### [INSTRUCTIONS TO FOLLOW]
Copy out exactly, from the entries that follow, the line holding "Image resolution: width=1384", the line holding "The height and", and all lines between them, but no pictures.

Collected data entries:
####
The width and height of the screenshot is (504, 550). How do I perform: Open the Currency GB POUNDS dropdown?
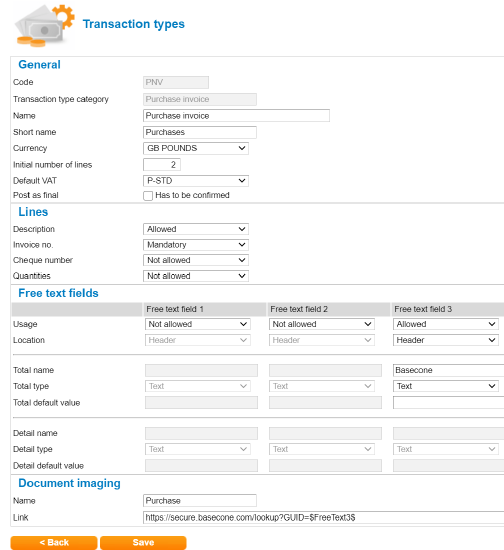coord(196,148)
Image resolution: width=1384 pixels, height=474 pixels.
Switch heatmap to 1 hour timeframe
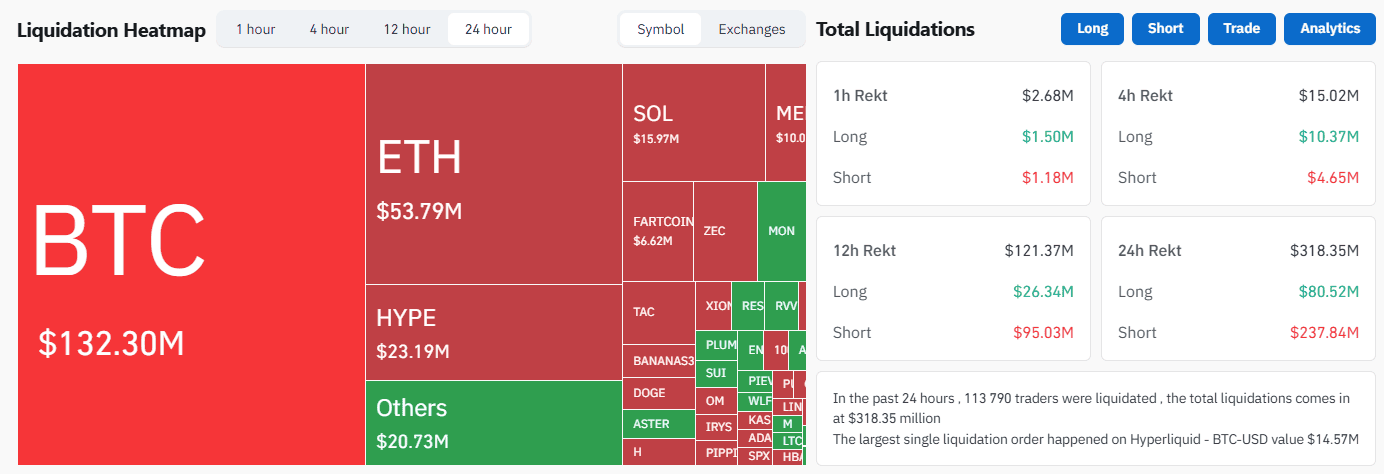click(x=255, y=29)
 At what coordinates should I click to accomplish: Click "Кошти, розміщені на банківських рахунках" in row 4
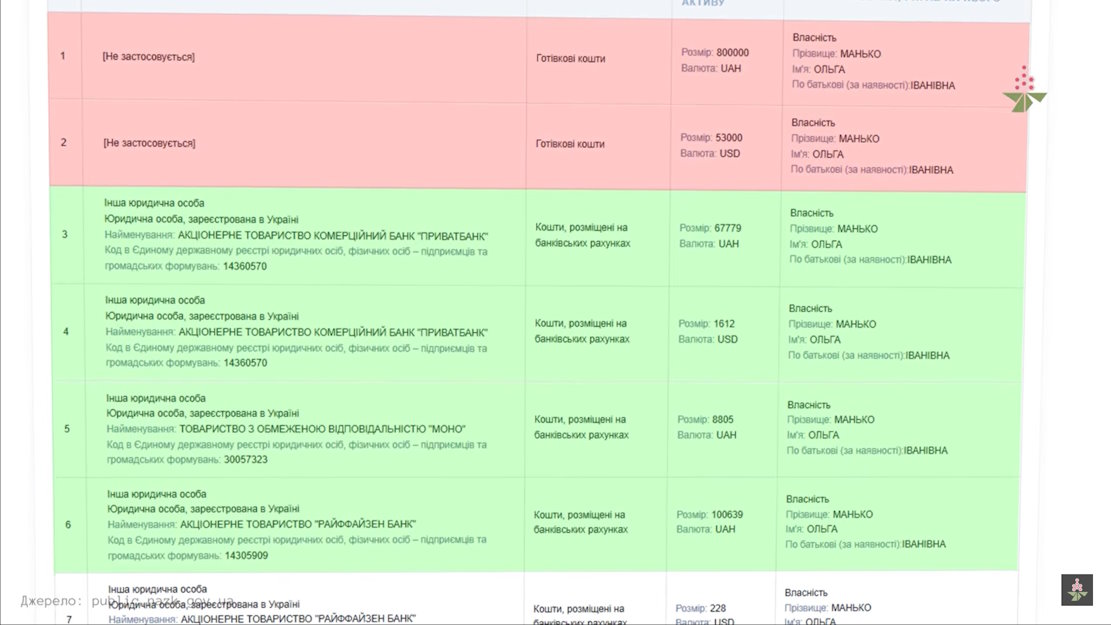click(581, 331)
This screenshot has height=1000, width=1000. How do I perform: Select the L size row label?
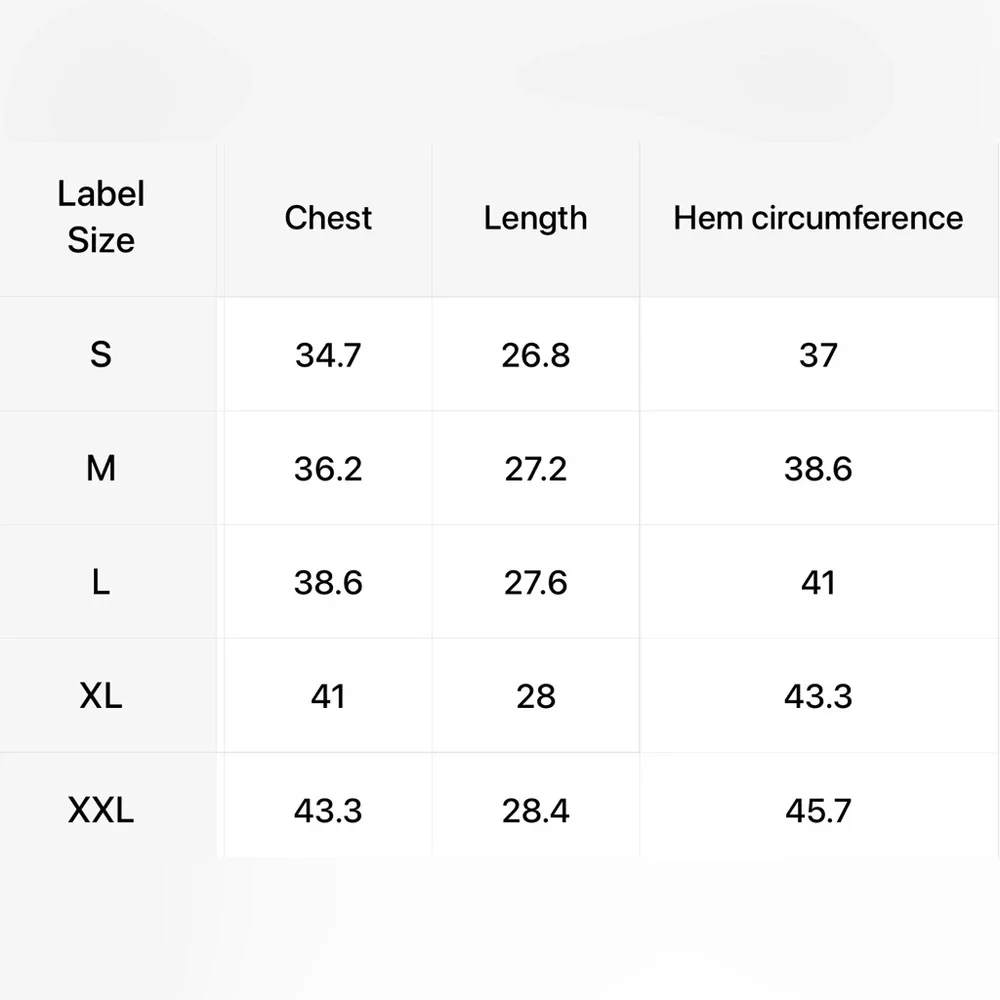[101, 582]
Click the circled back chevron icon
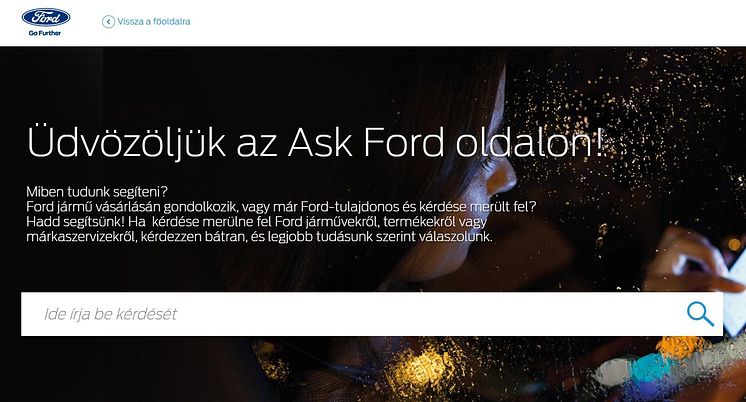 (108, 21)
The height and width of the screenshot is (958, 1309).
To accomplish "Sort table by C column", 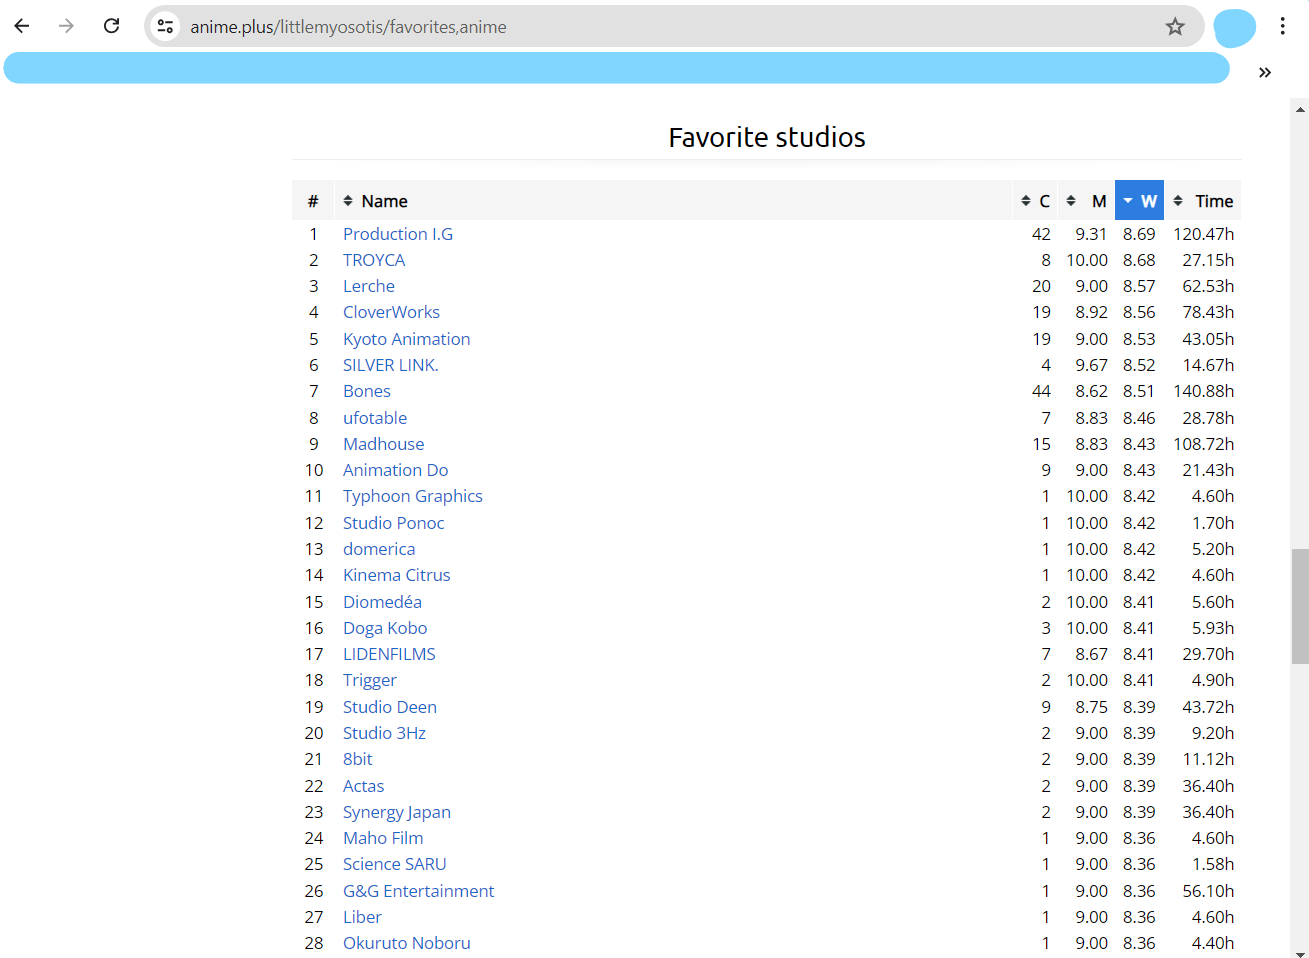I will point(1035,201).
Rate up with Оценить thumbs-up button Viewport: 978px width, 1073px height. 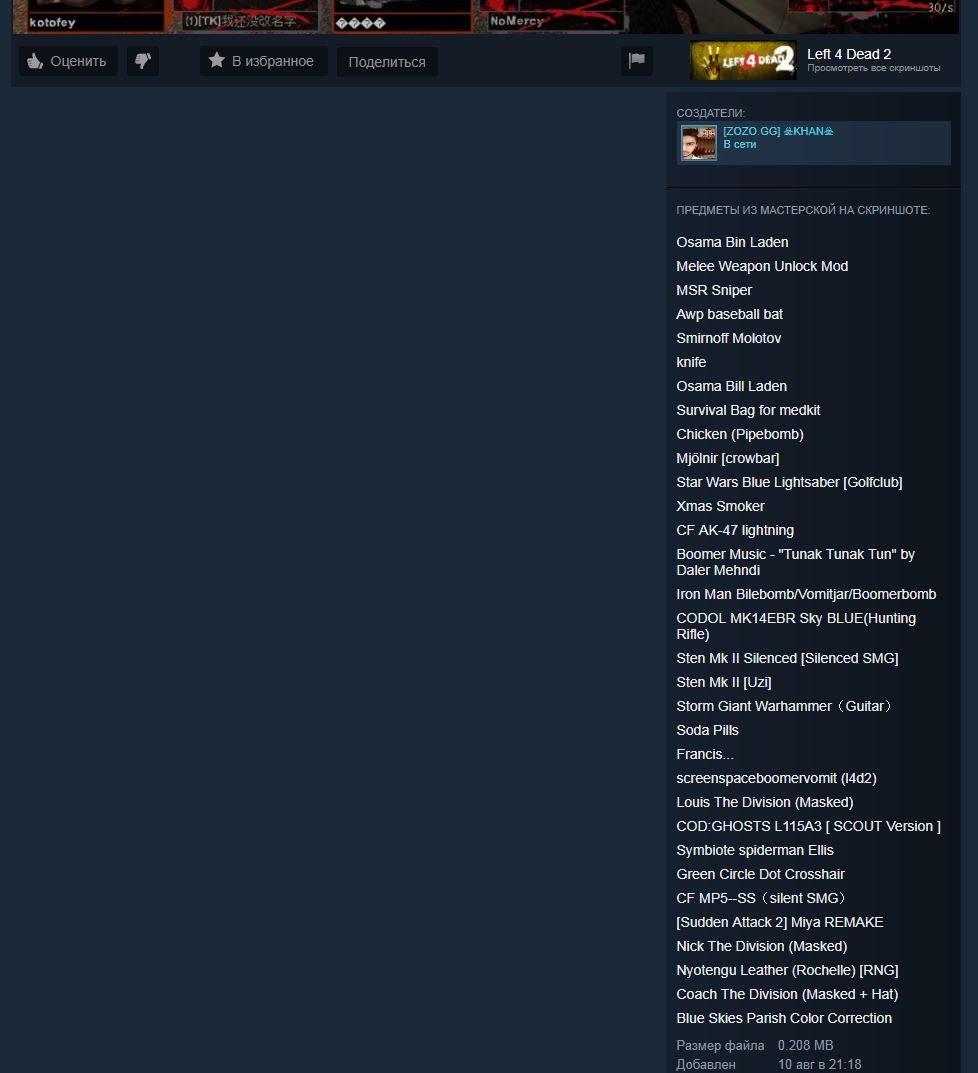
####
### [RESULT FOR THIS EXERCISE]
Image resolution: width=1384 pixels, height=474 pixels.
Switch heatmap to 1 hour timeframe
click(x=255, y=29)
 At what coordinates should I click to accomplish: Click "Кошти, розміщені на банківських рахунках" in row 4
click(581, 331)
This screenshot has height=1000, width=1000. How do I perform: Select the L size row label?
[101, 582]
Click the circled back chevron icon
 (108, 21)
The height and width of the screenshot is (958, 1309).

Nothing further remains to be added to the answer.